A 4 Acre Mineral Owner Holding up Hilcorp--This is why forced pooling was invented

How would you like to own the lions share of minerals in this unit and have a 4 acre owner stop its' development. Welcome to Pennsylvania.

Jay

NEW BEDFORD, Pa. (AP) — An energy company is dusting off an old, unused state law that can force property owners to accept oil and gas drilling under their land, pitting neighbor against neighbor in a Pennsylvania community and raising the possibility that lawmakers will have to take sides.

Houston-based Hilcorp seeks to use a 1961 Pennsylvania law to drill under the property of four holdout landowners in New Bedford, near the Ohio border an hour north of Pittsburgh. The concept, known as “forced pooling,” means that people who don’t sign leases get bundled in with those who do, to make drilling more efficient and compensate all the landowners.

The stakes are high. Property owners can reap royalties totaling hundreds of thousands or even millions of dollars from drilling in the Utica Shale formation, which lies below the better-known Marcellus Shale.

Suzanne Matteo, one of the four who has refused to sign a lease, said she is furious that the company may be able to drill under her property without her permission.

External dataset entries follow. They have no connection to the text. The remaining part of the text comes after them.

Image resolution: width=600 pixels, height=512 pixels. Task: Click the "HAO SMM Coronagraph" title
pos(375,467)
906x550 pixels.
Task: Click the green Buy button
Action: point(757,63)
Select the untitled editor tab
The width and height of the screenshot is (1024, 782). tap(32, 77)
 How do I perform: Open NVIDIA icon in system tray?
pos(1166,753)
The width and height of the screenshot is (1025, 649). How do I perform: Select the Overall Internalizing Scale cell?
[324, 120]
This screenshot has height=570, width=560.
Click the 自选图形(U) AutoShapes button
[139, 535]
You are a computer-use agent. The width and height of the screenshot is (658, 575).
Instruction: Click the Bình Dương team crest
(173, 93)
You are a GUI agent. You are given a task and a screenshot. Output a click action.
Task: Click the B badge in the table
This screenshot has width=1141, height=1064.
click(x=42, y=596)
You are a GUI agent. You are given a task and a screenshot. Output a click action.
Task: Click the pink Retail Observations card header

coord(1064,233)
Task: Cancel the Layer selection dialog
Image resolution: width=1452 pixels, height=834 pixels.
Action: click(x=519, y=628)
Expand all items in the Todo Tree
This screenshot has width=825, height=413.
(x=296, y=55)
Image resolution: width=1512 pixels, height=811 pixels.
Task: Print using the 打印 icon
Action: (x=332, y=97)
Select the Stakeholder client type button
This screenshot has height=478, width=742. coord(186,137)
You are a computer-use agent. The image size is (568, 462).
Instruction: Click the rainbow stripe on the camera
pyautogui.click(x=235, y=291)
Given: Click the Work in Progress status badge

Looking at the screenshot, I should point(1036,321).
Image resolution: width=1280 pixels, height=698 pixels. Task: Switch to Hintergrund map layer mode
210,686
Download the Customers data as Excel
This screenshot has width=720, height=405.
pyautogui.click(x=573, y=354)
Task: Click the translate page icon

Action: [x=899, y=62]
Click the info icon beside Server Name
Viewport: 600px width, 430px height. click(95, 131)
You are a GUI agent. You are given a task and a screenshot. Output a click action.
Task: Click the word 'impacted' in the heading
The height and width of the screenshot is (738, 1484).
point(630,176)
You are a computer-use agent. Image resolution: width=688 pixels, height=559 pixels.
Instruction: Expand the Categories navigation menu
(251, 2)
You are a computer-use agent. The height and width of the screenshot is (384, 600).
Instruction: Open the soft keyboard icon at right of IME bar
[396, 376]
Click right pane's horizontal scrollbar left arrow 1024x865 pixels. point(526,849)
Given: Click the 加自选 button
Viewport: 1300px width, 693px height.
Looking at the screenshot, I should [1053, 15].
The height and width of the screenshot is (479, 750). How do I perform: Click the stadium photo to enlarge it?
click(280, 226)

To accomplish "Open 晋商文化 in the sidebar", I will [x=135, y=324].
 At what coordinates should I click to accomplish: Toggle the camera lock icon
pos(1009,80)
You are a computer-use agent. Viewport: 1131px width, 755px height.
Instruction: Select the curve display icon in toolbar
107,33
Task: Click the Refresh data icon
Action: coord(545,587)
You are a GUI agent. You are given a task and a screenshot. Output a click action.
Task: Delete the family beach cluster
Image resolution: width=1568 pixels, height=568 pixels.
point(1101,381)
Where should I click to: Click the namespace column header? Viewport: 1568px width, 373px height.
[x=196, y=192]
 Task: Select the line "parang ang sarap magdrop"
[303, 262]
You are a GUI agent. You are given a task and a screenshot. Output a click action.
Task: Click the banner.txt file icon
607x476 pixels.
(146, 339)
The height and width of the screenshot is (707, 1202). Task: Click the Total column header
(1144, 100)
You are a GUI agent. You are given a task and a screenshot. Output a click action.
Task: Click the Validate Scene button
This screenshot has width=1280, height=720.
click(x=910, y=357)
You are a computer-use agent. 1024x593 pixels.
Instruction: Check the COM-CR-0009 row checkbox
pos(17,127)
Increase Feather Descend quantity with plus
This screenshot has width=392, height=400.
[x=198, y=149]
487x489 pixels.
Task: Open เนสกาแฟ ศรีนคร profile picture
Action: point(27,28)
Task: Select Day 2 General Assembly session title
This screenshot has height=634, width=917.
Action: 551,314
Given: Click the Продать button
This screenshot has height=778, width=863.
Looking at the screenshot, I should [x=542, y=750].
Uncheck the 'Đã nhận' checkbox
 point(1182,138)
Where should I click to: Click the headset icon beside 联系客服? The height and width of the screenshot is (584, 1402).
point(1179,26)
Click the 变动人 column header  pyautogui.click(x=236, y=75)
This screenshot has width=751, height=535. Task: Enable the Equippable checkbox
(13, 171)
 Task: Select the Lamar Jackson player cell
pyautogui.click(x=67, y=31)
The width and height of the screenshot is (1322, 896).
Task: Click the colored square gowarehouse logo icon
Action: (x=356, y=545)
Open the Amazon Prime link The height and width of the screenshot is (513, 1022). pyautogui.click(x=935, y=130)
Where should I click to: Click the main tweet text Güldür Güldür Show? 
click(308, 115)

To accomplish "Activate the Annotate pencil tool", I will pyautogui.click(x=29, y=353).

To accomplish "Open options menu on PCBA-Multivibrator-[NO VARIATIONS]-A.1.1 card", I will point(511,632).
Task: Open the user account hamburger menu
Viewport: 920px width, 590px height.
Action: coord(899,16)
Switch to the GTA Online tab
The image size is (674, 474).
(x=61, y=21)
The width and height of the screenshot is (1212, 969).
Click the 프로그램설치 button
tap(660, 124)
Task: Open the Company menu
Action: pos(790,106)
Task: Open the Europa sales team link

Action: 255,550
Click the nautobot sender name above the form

“It’s un-American,” she said.

On the other side are many neighbors who have signed leases, such as Bruce Clingan, who owns the roughly 200-acre Tanglewood Golf Course with his wife, Jody. They signed a lease with Hilcorp a few years ago and received a signing bonus of more than $500,000, plus 18 percent royalties on future production.

“I don’t understand how people that own 4 acres of ground can hold up such a big thing. I don’t agree with that,” Clingan said.

Hilcorp said that 99 percent of the property owners in the 3,267-acre tract have signed leases, and that drilling would occur a mile or more under the surface of the holdout’s property. Invoking the old law, the company said, would ensure that “all participants, leased or unleased, are compensated for the minerals they own.”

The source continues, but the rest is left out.